BEGIN TASK INPUTS

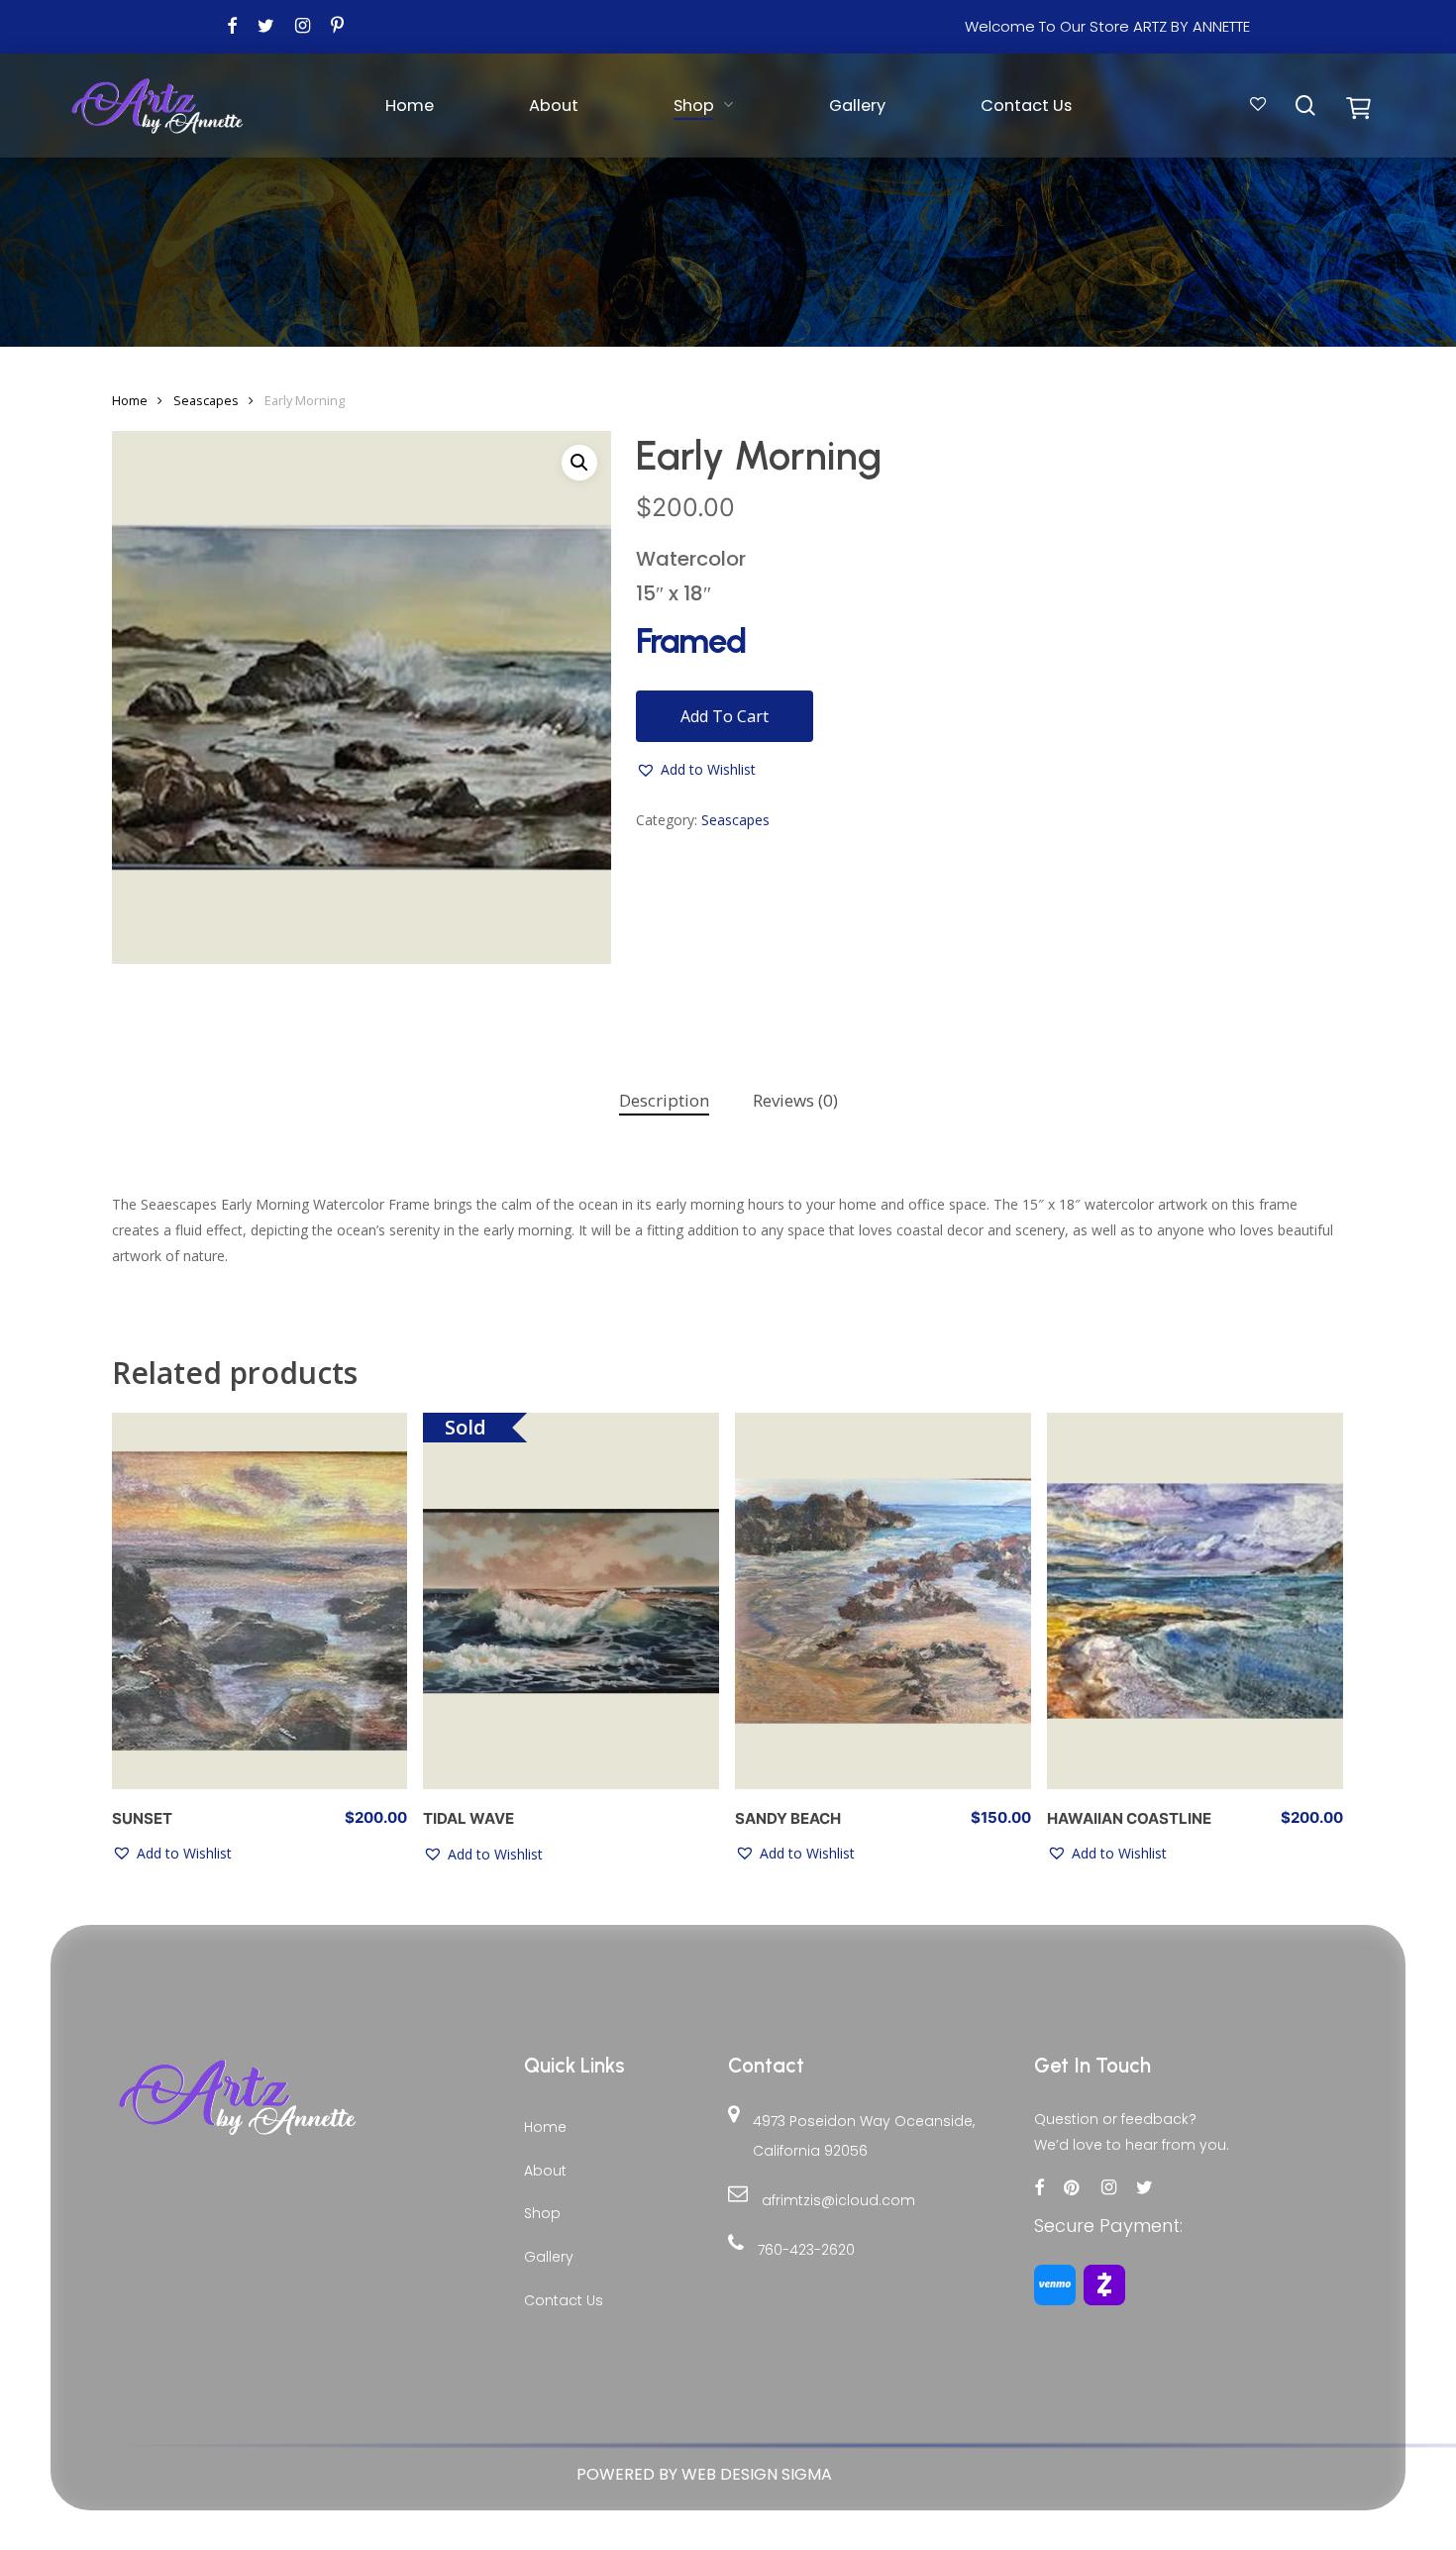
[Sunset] (260, 1601)
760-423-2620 (806, 2250)
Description (664, 1100)
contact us (563, 2300)
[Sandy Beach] (883, 1601)
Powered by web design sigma (704, 2474)
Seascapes (206, 400)
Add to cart (724, 716)
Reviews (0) (795, 1100)
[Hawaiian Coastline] (1195, 1601)
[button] (579, 462)
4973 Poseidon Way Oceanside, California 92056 (864, 2136)
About (545, 2170)
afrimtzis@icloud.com (838, 2200)
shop (542, 2213)
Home (130, 400)
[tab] (664, 1101)
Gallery (548, 2257)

END TASK INPUTS

WORK INSTRUCTIONS: Pictures are to be left out; repeat all the remaining data exactly.

WRITTEN SOLUTION:
[Sunset] (260, 1601)
760-423-2620 (806, 2250)
Description (664, 1100)
contact us (563, 2300)
[Sandy Beach] (883, 1601)
Powered by web design sigma (704, 2474)
Seascapes (206, 400)
Add to cart (724, 716)
Reviews (0) (795, 1100)
[Hawaiian Coastline] (1195, 1601)
[button] (579, 462)
4973 Poseidon Way Oceanside, California 92056 (864, 2136)
About (545, 2170)
afrimtzis@icloud.com (838, 2200)
shop (542, 2213)
Home (130, 400)
[tab] (664, 1101)
Gallery (548, 2257)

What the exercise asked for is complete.